■ Given problem ■
Report how many lines of the records contain the string "pixels", matching case exactly, and give only the number.
** START Records shown **
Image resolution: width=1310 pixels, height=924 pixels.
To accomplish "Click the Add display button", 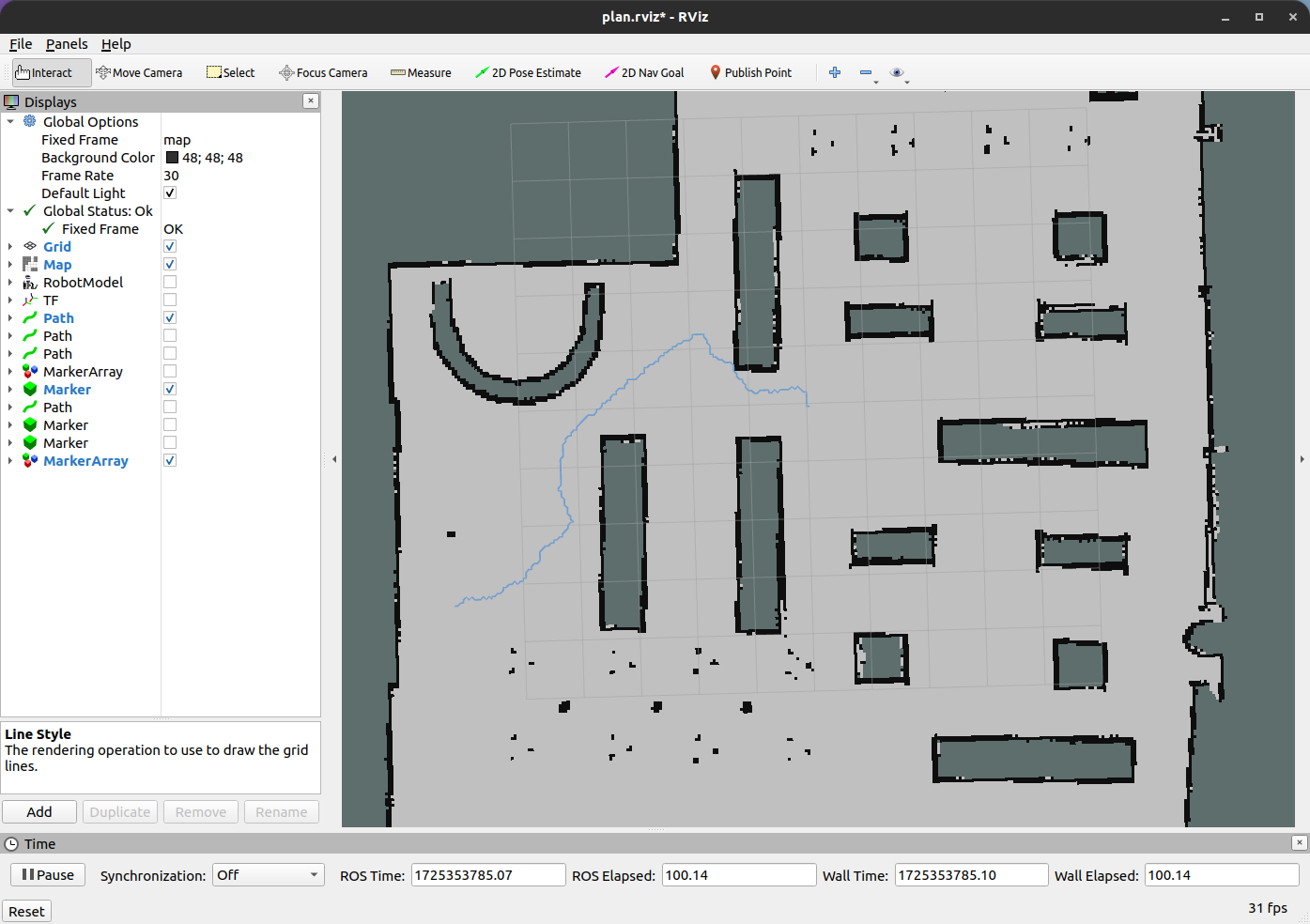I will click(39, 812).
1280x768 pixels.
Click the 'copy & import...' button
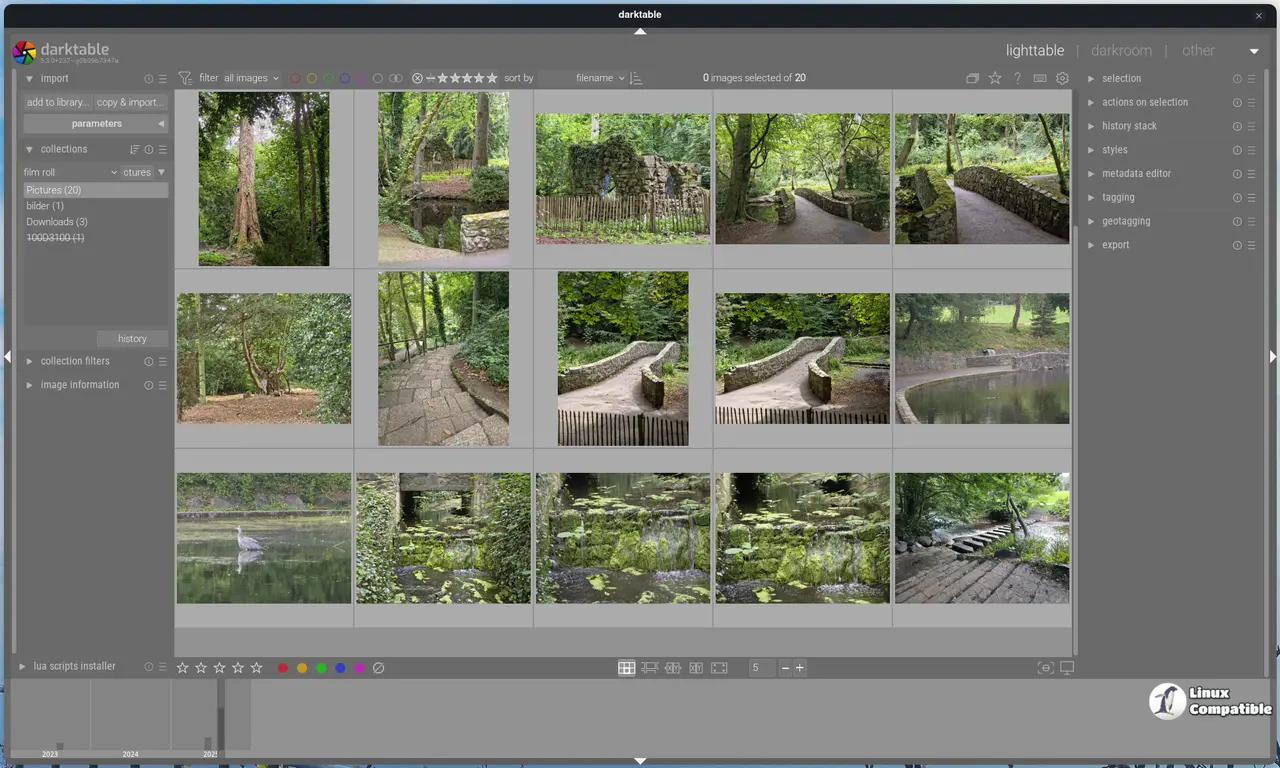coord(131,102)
** END Records shown **
■ Finished task ■
2